Freitag, 28. September 2012

Die Steinbrück-Ampel

Die Wahl Steinbrücks ist eine echte Entscheidung, denn die Antwort auf die K-Frage bringt auch eine strategische Einschätzung der SPD zum Ausdruck.

Alle Gedankenspiele, in irgendeiner Form mit der Linkspartei zusammenzuarbeiten, sind nun endgültig für tot erklärt worden. Das ist gut für unser Land und für Europa. Gut auch für die deutsche Sozialdemokratie, die ihren Stolz wiederentdeckt.
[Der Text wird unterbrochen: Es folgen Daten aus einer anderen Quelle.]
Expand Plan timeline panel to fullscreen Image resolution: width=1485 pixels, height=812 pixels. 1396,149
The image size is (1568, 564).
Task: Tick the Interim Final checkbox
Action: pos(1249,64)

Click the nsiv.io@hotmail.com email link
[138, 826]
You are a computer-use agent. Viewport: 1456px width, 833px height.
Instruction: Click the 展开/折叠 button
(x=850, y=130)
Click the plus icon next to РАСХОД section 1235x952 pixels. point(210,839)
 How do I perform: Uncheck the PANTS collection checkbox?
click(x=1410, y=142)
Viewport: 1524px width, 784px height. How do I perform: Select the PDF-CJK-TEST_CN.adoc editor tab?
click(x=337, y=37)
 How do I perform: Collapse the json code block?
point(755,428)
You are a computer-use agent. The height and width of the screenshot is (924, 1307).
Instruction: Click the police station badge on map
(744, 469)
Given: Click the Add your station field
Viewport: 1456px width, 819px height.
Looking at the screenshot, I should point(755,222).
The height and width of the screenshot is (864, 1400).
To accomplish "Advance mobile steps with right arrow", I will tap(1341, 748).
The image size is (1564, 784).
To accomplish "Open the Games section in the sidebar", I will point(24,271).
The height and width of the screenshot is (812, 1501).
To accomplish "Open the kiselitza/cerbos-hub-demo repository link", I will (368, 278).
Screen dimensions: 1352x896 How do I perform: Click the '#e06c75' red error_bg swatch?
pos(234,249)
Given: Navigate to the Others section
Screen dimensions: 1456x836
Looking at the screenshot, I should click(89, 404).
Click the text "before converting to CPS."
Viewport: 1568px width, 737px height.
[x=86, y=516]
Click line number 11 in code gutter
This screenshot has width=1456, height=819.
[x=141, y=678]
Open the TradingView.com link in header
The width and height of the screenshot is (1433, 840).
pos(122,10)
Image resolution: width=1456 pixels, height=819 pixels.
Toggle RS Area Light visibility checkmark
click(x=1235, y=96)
Auf eine eigene Mehrheit für Rot-Grün scheint die SPD nicht mehr ernsthaft zu hoffen. Man plant nun zumindest anders. Die Personalie Steinbrück bringt das mehr als deutlich zum Ausdruck. Eine Große Koalition erscheint wahrscheinlich. Wer aber glaubt, es sei Steinbrücks erklärtes Sehnsuchtsziel, wieder Merkels Finanzminister zu werden, unterschätzt den Machtwillen des Hamburgers (und auch den Machtwillen der SPD) maßlos. 

Steinbrücks Kandidatur manifestiert, dass sich die SPD die Option einer Ampelkoalition durchaus offenhalten möchte. Steinbrück wäre für viele Liberale eine echte Alternative zum bestehenden Modell, das die Freidemokraten im Bund und den Ländern oft zu sehr ernüchtert hat. Und auch Steinbrück weiß, dass eine solche Ampel die wohl einzige realistische Möglichkeit darstellte, um ihn, Steinbrück, tatsächlich zum Kanzler und die SPD nicht nur zum Juniorpartner Merkels zu machen. Offenbar hat er die Sozialdemokraten überzeugt. 

Steinbrück wird nun sondieren und allen potentiellen Koalitionspartnern inhaltliche Angebote machen. Die alte und überkommene, allzu oft alles lähmende, Lagerbindung der politischen Parteien könnte endlich überwunden werden. Die deutsche Politik könnte wieder an Spannung gewinnen. Das wäre ein großer Gewinn für unsere Demokratie. 

Was die "Steinbrück-Ampel" angeht, so wäre diese zunächst eine wahre Zumutung für alle Beteiligten. Ideologische Hartleibigkeit und oft mit alberner Ernsthaftigkeit gepflegte habituelle Milieuschranken wären die ersten Opfer dieser Kooperation. Kreativität, Dialog und intellektuelle Beweglichkeit ihr erstes Resultat. Und auch das wäre gut! Für alle Beteiligten.